By Michael Lauderdale

Sometimes unemployment claims receive only passing attention from employers or HR professionals. It is important to keep in mind that how you respond to unemployment claims can have consequences in later litigation.

Why isn’t he working?

Philip Estrada was hired by Hodge Warehouse to unload freight at its Okmulgee facility. Once the freight was unloaded, he separated it for delivery to other destinations. After 18 months on the job, he tripped, fell, and injured his ankle. He made several trips to the doctor but couldn’t obtain a release to return to work. He eventually retained an attorney and filed a workers’ compensation claim. Surgery was performed, and he returned to work nine months after the injury.

According to Estrada, when he was released from medical care, and tried to resume his employment with Hodge, it told him it no longer had any work for him, so he filed for unemployment benefits. In response to the unemployment claim, Hodge stated that Estrada wasn’t discharged but, rather, was replaced. It then reported to the Oklahoma Employment Security Commission (OESC) that it didn’t have any work for him. Estrada hired a lawyer and filed a lawsuit alleging retaliatory discharge. At trial, Hodge’s story changed again, with the employer claiming that Estrada had abandoned his employment.

Courts’ decisions

Estrada testified that he suffered mental anguish because he felt like a “loser,” which made him feel “sad.” Further, he claimed he was “bothered” because he was unable to provide for his family. His ex-wife also testified that he was “very upset.” There were no medical records presented, and Estrada never sought any mental health counseling or treatment. Additionally, he was out of work for only a month. Nevertheless, the jury awarded him $76,730 plus $18,387 in punitive damages, and Hodge appealed to the Oklahoma Supreme Court.

The Oklahoma Supreme Court threw out the punitive damages award but left the $76,730 judgment, the majority of which was for mental anguish. Even though Estrada was out of work for less than a month after recovering from his injury and before finding other employment, the court upheld the award, noting Hodge’s inconsistent reasons for Estrada’s separation from employment and that he was entitled to damages for “mental anguish” in addition to lost compensation. With attorneys’ fees, the employer likely will have to pay more than $150,000. Estrada v. Port City Properties, Inc., 2011 OK 30.

Lessons learned

The Oklahoma Supreme Court’s decision in this case provides several good lessons for employers. First, you must be extremely careful when responding to claims for unemployment compensation. When a former employee files for unemployment benefits, you often are required to provide a written description of the reasons and circumstances for the employee’s discharge. Additionally, in the course of investigating a claim for unemployment, the OESC may contact the company or a supervisor for additional information.
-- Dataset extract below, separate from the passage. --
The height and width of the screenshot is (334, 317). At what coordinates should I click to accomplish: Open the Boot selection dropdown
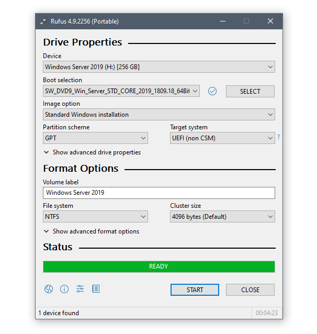[x=121, y=91]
Further, the OESC may determine that a telephone hearing is necessary. When that happens, HR personnel and supervisors must explain the reasons the employee is no longer working. Through these processes, the OESC creates a file documenting the employer’s explanation. Sometimes, the explanation – whether it comes from HR, a supervisor, or a third-party service retained to handle unemployment claims – can include contradictory information or explanations.
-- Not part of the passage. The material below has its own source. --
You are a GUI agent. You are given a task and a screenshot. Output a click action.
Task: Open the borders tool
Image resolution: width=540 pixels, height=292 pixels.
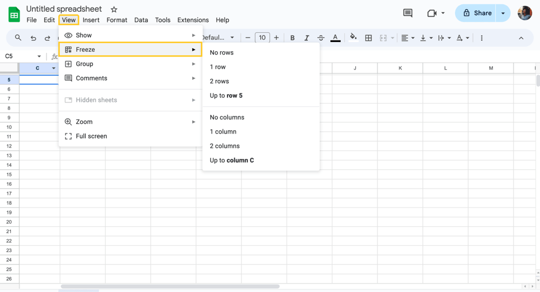coord(368,38)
In this case, the employer’s inconsistent reasons for the employee’s discharge hurt its case. The employer told the jury that he abandoned his job but told the OESC that it had no work for him when he was ready to return.
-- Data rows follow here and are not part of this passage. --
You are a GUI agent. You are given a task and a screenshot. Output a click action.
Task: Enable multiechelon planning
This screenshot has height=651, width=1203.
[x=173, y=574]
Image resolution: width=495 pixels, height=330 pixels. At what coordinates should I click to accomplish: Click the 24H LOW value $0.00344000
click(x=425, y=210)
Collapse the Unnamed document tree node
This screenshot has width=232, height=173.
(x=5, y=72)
Accordingly, you must take care to properly respond to claims for unemployment benefits, particularly if you anticipate litigation from a terminated employee who happens to be in a protected class. In this case, the employee was protected because he had filed a workers’ comp claim. It’s important to remember that any information you provide (orally or in writing) may be used in a later proceeding. The best course of action is to forward any requests for information to HR or to a person designated to respond to unemployment claims.

The second lesson involves the danger of discharging an employee who is in a protected class. That’s especially true in the case of an employee who recently has suffered an on-the-job injury or filed a workers’ comp claim. Before terminating the employee, make absolutely certain you have legitimate nondiscriminatory reasons for doing so and that those reasons can be backed up by documents and witnesses.